やり手経営者だった先代社長から、豆菓子店を引き継いだ二代目社長。従来のビジネスモデルでは時代の波に乗り切れず、従業員たちと戦いながら、自社ブランド確立の道を探ります。すると、商品の評価や消費者の要望が明確に見えてきたほか、薄利多売のOEMでは不可能だった高い利益を出せることで、さらなる高みへの足場が固まりました。

消費者の声が商品を育て、収益を増やす

自社ブランド商品を売り始めて、分かったことは二つあります。

 

一つは利益率が高いということです。この時はまだ黒字化が見えるかどうかの瀬戸際でしたが、OEM商品と比べ、自社ブランド商品は、量が出なくても利益は出ます。薄利多売が当たり前だったOEMとの違いを実感しました。また、自社ブランドはファンを増やすことによって利益もさらに増やすことができます。注文者の影響を受けず、自分たちの努力で利益を増やしていけるという点で、OEMとは収益構造が大きく違うことも理解しました。

 

二つ目の発見は、消費者の生の声が非常に大事ということです。
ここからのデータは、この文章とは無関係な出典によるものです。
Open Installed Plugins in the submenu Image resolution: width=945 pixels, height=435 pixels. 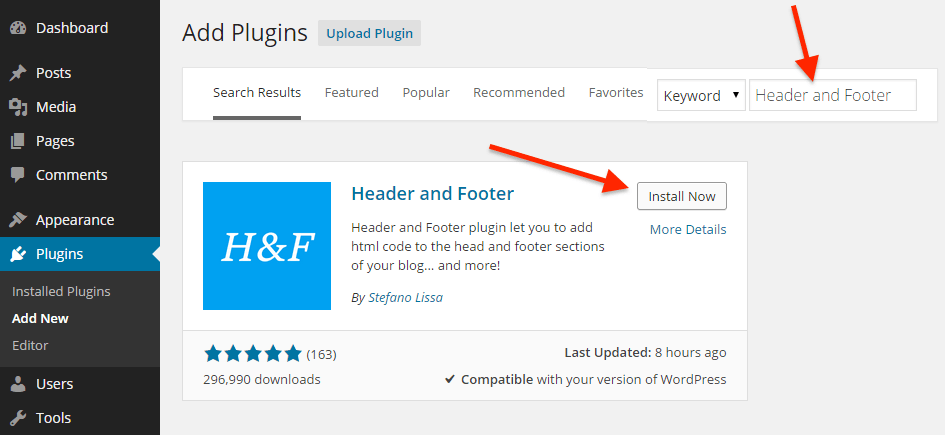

自社ブランドを作ってしばらくすると、直営店では「美味しかった」「また買いに来ました」といった声をいただくようになりました。ファンが増え、リピーターが増え、「美味しかった」と書いてあるハガキなども届くようになりました。これは作り手である工場の従業員の自信になり、「もっと美味しいものを作ろう」という意欲を高めることにつながりました。

 

それだけでも十分にうれしいのですが、リピートのお客さんと交流が深まっていくと、新たなアイデアや改善提案ももらえるようになります。例えば、あるお客さんからは「レターパックに入れて友人に贈りたい。小さな袋の商品はないか」と聞かれました。これをヒントに、小袋の商品が生まれたのです。

 

また、別のお客さんからは「合成着色料を使っていない商品はどれか」と聞かれました。この声をきっかけに、全商品で合成着色料の使用をやめて、天然の着色料にしました。

 

このような改善提案は、最終消費者であるお客さんとの接点がないOEMでは獲得できなかったでしょうし、自分たちだけで思いつくこともできませんでした。

 

商品そのものは我々が作り出しますが、世に出た商品を育てるのはお客さんです。そのことが分かったのも、自社ブランドを作った大きな成果でした。

 

この成果を踏まえて、私はさらなる拡大を考えていました。それは、本社工場に隣接する店とは別の場所での出店です。自社ブランドの売り上げは直販によって生まれます。理屈上、店が増えるほどお客さんとの接点が増え、売り上げが増え、商品の認知度も高まることになります。

 

のちにインターネットショップもスタートすることになりますが、たまたま試し販売をしてみないかと百貨店さんから声を掛けられ、2009年に丸井今井札幌本店に、翌年の2010年にはさっぽろ東急百貨店にと立て続けに直営店を出店しました。

 

この2店は、本社工場からの独立店で、直販事業と店舗運営のシステムやノウハウを積み重ねるうえで重要な拠点となりました。独立店ではスタッフが常駐し、お客さんに商品の概要や魅力を直接説明する体制としました。開店以来、私も定期的に店に出向き、お客さんや店舗スタッフと話をするようにしています。従業員との会話から改善のヒントなどをつかむ「どこでも会議室の取り組み」は店舗でも有効です。